§ Your instructions
Can you lay out everything from the line containing "The width and height of the screenshot is (1280, 720). At" down to the end of the items as a two-column CSV with the headers instruction and click, one row per item, holding its text and its answer? Put each value in a single quoted field, with line breaks turned into spaces.

───── Provided records

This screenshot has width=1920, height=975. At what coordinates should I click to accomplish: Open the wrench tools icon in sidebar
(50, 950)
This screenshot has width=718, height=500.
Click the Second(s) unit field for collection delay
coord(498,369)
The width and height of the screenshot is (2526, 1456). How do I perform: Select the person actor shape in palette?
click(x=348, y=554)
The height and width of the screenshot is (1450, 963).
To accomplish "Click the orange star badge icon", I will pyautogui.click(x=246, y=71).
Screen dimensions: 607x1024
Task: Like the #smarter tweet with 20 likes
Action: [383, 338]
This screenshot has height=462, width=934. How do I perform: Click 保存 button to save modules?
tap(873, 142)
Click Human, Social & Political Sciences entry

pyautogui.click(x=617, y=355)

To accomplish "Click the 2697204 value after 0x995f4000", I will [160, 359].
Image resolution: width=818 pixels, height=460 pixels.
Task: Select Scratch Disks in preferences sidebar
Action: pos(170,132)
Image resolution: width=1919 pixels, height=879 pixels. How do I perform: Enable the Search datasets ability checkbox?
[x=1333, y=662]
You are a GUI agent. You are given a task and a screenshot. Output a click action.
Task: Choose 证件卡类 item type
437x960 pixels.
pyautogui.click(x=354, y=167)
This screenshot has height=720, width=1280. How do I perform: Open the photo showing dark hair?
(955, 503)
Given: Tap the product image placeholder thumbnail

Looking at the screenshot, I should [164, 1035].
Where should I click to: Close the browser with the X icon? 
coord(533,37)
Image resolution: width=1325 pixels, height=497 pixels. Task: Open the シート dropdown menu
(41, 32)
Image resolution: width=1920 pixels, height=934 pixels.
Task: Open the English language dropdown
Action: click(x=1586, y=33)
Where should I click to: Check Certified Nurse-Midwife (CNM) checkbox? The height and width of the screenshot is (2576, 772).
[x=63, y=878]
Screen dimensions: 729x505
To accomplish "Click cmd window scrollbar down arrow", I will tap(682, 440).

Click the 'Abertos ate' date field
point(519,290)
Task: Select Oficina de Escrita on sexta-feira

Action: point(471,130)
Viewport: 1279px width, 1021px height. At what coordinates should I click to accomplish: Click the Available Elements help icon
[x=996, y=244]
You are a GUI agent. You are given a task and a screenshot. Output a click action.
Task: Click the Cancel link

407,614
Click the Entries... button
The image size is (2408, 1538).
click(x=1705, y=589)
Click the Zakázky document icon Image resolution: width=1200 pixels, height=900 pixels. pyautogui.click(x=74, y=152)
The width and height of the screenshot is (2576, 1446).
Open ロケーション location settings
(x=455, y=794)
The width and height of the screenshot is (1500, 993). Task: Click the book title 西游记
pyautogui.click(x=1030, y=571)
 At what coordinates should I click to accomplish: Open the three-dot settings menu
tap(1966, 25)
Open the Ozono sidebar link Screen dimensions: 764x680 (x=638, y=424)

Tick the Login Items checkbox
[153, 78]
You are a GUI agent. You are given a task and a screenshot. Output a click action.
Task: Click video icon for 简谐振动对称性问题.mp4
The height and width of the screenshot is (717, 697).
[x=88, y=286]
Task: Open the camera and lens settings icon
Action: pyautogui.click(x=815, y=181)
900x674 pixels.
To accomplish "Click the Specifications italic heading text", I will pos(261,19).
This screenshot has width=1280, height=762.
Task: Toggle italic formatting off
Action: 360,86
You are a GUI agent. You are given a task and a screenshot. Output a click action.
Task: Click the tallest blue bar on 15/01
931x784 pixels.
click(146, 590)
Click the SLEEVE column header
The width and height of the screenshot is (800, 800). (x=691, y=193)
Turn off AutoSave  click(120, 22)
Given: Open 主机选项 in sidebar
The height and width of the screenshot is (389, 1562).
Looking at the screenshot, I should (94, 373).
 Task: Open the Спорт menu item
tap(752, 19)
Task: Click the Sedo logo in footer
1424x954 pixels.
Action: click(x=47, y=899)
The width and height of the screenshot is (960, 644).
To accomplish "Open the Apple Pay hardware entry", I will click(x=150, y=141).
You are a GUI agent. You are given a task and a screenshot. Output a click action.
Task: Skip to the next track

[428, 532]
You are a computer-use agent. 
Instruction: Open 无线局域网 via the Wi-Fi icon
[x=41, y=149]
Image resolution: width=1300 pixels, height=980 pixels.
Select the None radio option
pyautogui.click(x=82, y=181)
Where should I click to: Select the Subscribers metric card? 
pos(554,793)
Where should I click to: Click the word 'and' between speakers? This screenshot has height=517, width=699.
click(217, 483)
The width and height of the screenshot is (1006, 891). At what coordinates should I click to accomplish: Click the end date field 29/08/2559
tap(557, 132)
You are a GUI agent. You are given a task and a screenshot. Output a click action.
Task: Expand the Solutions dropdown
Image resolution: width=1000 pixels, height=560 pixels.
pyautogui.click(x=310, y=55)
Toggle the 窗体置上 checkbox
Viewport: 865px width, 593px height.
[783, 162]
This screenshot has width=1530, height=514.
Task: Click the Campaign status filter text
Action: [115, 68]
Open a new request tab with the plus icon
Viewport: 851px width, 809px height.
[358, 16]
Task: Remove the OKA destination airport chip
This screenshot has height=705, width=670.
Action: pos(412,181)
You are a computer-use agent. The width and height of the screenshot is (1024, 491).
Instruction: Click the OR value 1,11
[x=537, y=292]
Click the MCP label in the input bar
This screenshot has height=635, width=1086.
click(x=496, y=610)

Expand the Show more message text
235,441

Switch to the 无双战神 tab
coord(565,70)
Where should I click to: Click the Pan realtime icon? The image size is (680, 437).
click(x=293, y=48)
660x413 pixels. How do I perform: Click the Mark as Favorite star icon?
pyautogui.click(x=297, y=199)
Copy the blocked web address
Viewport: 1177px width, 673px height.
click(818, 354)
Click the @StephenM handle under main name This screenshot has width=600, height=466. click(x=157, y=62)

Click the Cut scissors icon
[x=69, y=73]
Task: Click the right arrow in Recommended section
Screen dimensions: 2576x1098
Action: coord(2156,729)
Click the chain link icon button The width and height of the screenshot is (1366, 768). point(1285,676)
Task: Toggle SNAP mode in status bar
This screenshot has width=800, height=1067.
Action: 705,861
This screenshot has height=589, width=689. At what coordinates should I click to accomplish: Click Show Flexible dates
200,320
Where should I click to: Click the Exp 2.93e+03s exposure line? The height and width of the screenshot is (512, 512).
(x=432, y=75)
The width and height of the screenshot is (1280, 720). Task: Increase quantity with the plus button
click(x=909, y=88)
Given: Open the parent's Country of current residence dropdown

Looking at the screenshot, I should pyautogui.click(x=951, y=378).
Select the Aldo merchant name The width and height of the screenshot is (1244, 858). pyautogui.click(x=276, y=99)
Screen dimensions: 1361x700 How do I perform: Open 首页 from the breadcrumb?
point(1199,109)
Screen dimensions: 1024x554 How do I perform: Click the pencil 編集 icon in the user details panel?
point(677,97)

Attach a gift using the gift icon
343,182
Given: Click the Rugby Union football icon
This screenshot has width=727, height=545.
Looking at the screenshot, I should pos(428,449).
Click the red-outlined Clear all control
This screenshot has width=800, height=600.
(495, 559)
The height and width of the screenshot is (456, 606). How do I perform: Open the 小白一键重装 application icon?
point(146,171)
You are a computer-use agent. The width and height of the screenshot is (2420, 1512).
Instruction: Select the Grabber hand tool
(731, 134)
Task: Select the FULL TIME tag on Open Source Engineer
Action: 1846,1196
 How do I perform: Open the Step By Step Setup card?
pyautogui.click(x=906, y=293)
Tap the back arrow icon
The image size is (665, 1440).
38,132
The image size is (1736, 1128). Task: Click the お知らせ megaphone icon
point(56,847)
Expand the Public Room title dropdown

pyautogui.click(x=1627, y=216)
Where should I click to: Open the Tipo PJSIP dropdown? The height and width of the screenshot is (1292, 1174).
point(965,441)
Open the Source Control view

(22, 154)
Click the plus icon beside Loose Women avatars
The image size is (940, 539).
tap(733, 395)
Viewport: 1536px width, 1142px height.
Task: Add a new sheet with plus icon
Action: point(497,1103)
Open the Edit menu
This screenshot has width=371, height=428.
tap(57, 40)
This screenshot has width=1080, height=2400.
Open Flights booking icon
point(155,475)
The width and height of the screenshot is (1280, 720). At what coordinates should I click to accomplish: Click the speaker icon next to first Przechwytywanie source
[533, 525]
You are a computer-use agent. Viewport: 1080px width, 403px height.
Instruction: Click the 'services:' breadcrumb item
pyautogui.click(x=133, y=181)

──────────

§ Solution
instruction,click
"The width and height of the screenshot is (1280, 720). At what coordinates should I click to accomplish: Click the speaker icon next to first Przechwytywanie source","[533, 525]"
"You are a computer-use agent. Viewport: 1080px width, 403px height. Instruction: Click the 'services:' breadcrumb item","pyautogui.click(x=133, y=181)"